Zu lösende Aufgabe: Bitte führe den Text über Suzukis Unterrichtskonzept im Anschluss an seinen letzten Satz weiter.

Textabschnitt:
+++++

In seinem Buch „Erziehung ist Liebe“ stellt Suzuki die Frage: „Wie kommt es, daß es jedem Kinde leicht beizubringen ist, seine Muttersprache zu sprechen; und warum werden die gleichen Kinder mit einigen Schulfächern nicht fertig, obgleich sie sich damit ebenso viel Mühe geben?“ Suzuki wollte einfach nicht glauben, daß dieselben Kinder, welche die bemerkenswerte Leistung vollbracht hatten, eine komplizierte Sprache zu erlernen, auf anderen Gebieten einfach versagten. Bald kam er zu dem Ergebnis, daß nicht der Lernstoff das Problem war, sondern das Prinzip oder die Methode, wie den Kindern der Inhalt vermittelt wurde. Suzuki nahm sich vor, in seinem Bereich Bedingungen zu schaffen, die jedem Kind erfolgreiches Lernen ermöglichen.
Sein Konzept weist eigentlich kein wirklich neues Element auf. Das Besondere ist vielmehr die spezielle Zusammensetzung und die entsprechende Übertragung auf den Instrumentalunterricht. Seine Erkenntnisse erlangte er ausschließlich durch praktische Erfahrungen, durch genaues Beobachten und durch intuitives Handeln.
Suzukis Lebensleistung besteht u.a. darin, daß er bereits Jahrzehnte vor der Wissenschaft vielen wichtigen Entwicklungsstufen Beachtung schenkte, die in der heutigen Forschung eine zentrale Stellung einnehmen wie die Bedeutung der pränatalen Phase, des kindlichen Spracherwerbs, der sensomotorischen Entwicklung und der Bedingungen des frühen Lernens. Auch wenn in einigen Details unterschiedliche Meinungen bestehen, so hat die etablierte Wissenschaft nach und nach Suzukis Auffassungen bestätigt.
Für Suzuki bedeutete aber Instrumentalunterricht weitaus mehr als nur das systematische Erlernen eines Instrumentes auf kindgemäße Weise.

+++++

Erfasste Daten:

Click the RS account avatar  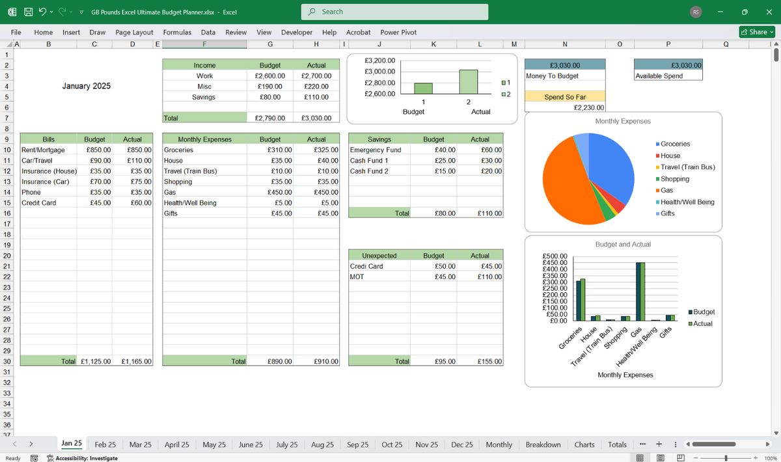pyautogui.click(x=696, y=12)
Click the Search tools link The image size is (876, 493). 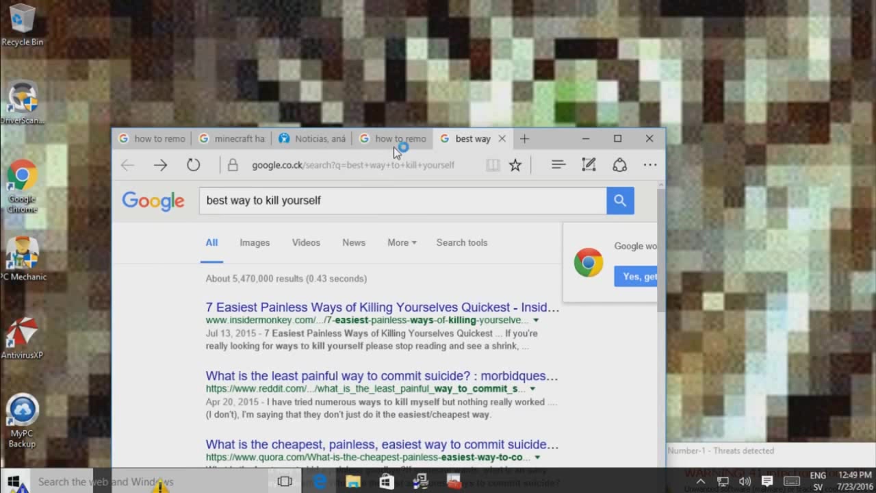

+++++

Endergebnis:
Sein wichtigstes pädagogisches Anliegen lag auf einer übergeordneten Erziehungsebene (s. Kurzbeschreibung).
Obwohl es Suzuki nicht primär darum ging, Berufsmusiker auszubilden, ist nicht zu leugnen, daß aus seiner Schule viele gute professionelle Musiker hervorgegangen sind.
Seine Verdienste wurden von zahlreichen Universitäten mit dem Ehrendoktor- und dem Professorentitel gewürdigt. Außerdem war er Ehrenbürger einiger amerikanischer Städte und Träger mehrerer Orden. Beispielsweise zeichnete ihn der deutsche Bundespräsident mit dem Bundesverdienstkreuz 1. Klasse aus, Belgien verlieh ihm die Ysaye Medaille, Italien den Orden Omaggio a Venezia, Frankreich ehrte ihn mit den Palmes Academique.
„Suzuki hat mehr für die Kunst des Violinspiels getan als irgendeine andere Person dieses Jahrhunderts!“
Josef Gingold
Zahlreiche bekannte Musiker und Musikpädagogen verfolgten Suzukis Arbeit mit großer persönlicher Anteilnahme und Anerkennung wie z.B. der berühmte Cellist Pablo Casals, die Geiger Yehudi Menuhin und Josef Gingold oder die vor wenigen Jahren verstorbene prominente amerikanische Violinpädagogin Dorothy Delay.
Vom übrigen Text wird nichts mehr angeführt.